Lawmakers grilled the U.S. Secretary of Education over the administration's plan to cut major K-12 programs, while creating a federal tuition tax credit to help students attend the school of their choice.  

No, U.S. Secretary of Education Betsy DeVos hasn't been up to Capitol Hill to testify on the Trump administration's budget yet. That was a description of President Ronald Reagan's education secretary, Terrel H. Bell, who had to defend similar cuts—and champion a similar school choice push—three and a half decades ago. (Happy #ThrowbackThursday, wonks.)

Reagan was seeking to slash about a third of the department's budget, including a 36 percent cut to Pell Grants, a 17 percent cut to special education spending, and a 41 percent cut to funding for bilingual education. He was also seeking a tax credit to help families send their kids to private school. The Trump administration could pitch similar school choice friendly changes to the tax code. More in this vintage Education Week story.

Back in 1982, just like today, the Senate was controlled by Republicans. But that didn't mean that the education committee chairman, Sen. Harrison Schmitt, R-N.M., was ready to cosign the administration's plan. Schmitt had been a fan of tax credits for private schools, but told Bell he was no longer sure they were constitutional.  

And lawmakers worried about the impact of the federal tax credit on the government's overall bottom line. They didn't seem persuaded by Bell's contention that it would be "negligible."
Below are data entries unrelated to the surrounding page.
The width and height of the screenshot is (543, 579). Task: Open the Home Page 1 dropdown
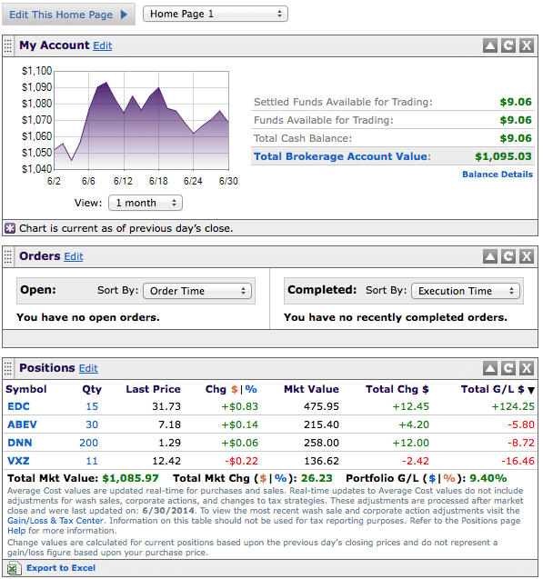(216, 14)
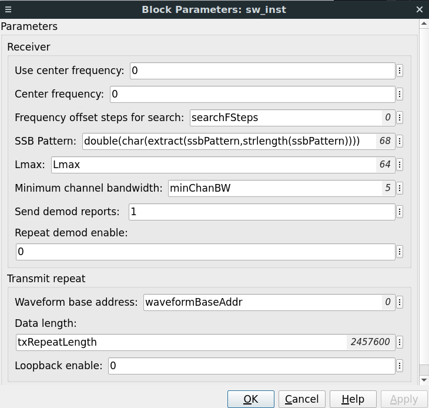429x408 pixels.
Task: Focus the SSB Pattern expression field
Action: tap(229, 141)
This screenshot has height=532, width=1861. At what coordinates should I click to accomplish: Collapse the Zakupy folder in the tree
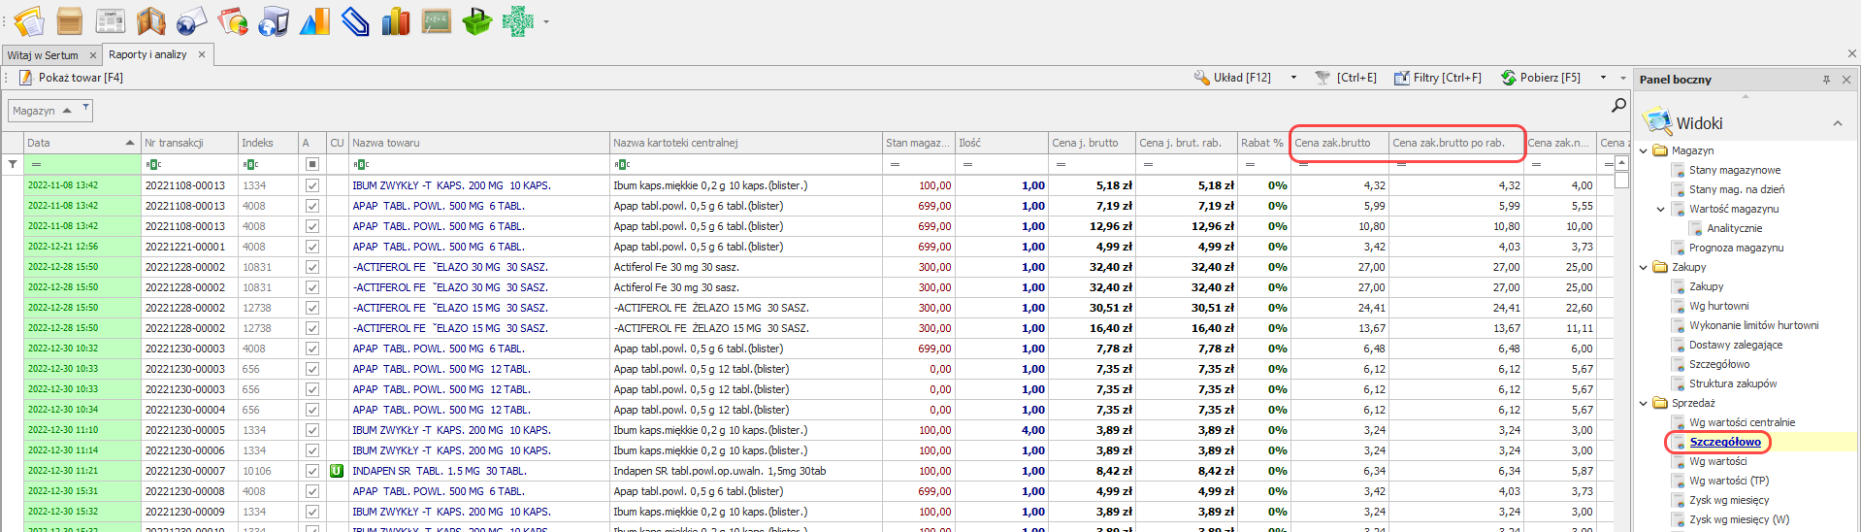point(1644,267)
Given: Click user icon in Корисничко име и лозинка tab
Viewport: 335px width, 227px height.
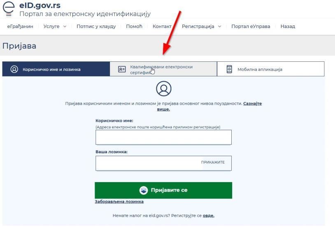Looking at the screenshot, I should [14, 69].
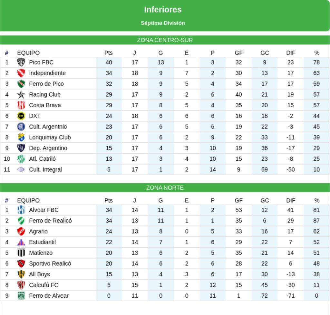
Task: Click the Sportivo Realicó shield icon
Action: 21,263
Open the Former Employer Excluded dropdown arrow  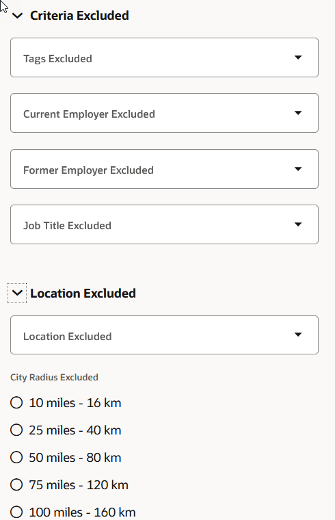pyautogui.click(x=298, y=169)
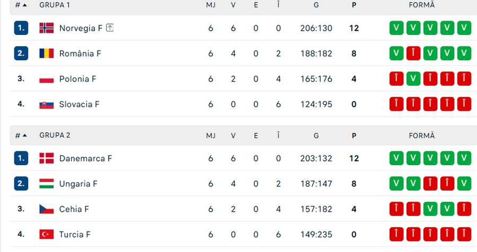Open the România F team link

click(80, 53)
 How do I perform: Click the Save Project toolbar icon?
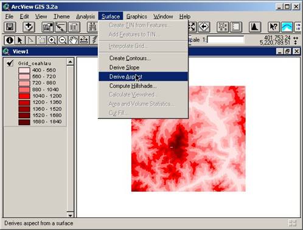click(10, 27)
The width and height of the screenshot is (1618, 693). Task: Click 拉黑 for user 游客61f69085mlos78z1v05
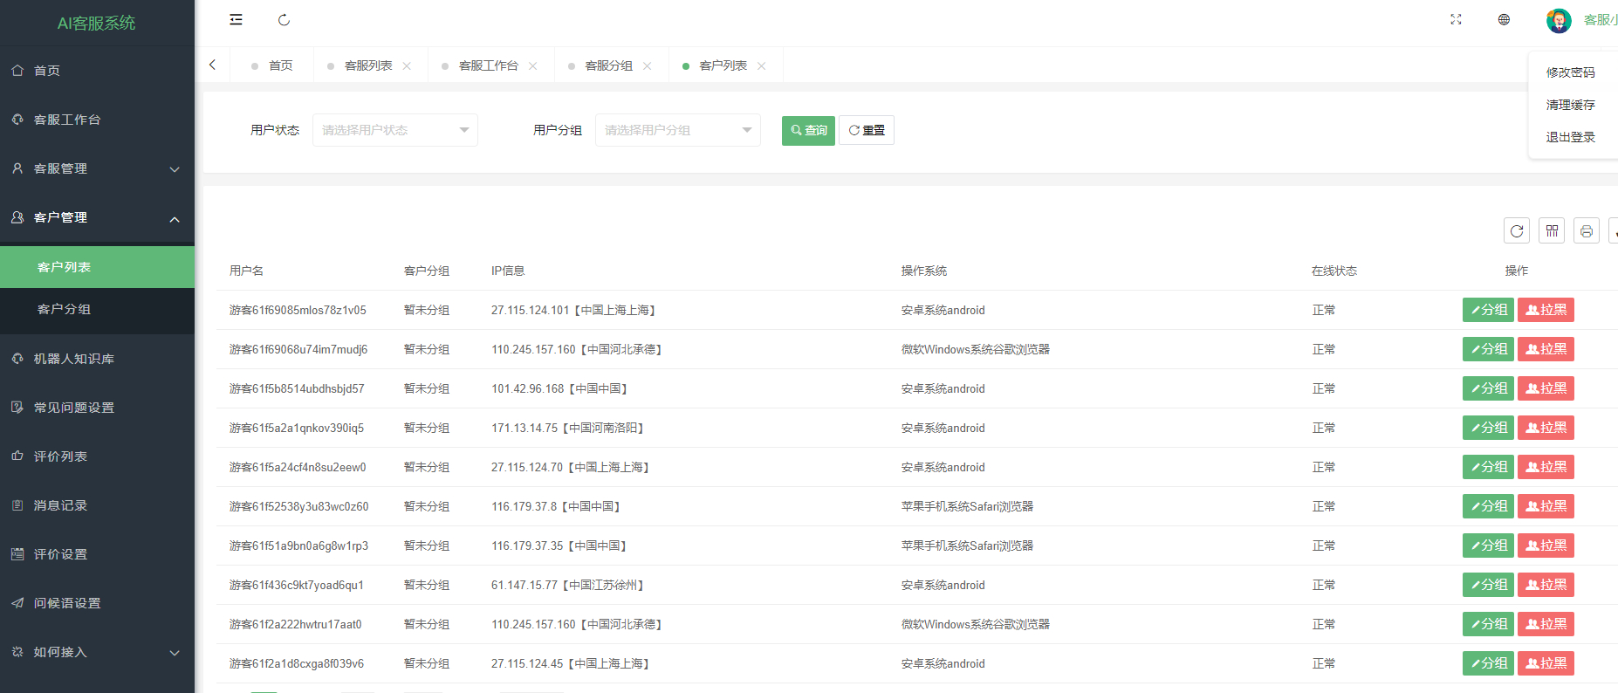point(1546,310)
Trump, meanwhile, is seeking a $9 billion cut to the department's roughly $70 billion budget, which amounts to about a 13 percent reduction. We're still waiting for more details on where the cuts would come from, but we know the administration wants to scrap federal funding for after school programs as well as teacher quality. Those cuts would take effect in fiscal year 2018, which starts on Oct. 1 of this year. It's unclear if Congress will go for the plan.

Reagan, for one, didn't get what he wanted. In fact, lawmakers increased education spending.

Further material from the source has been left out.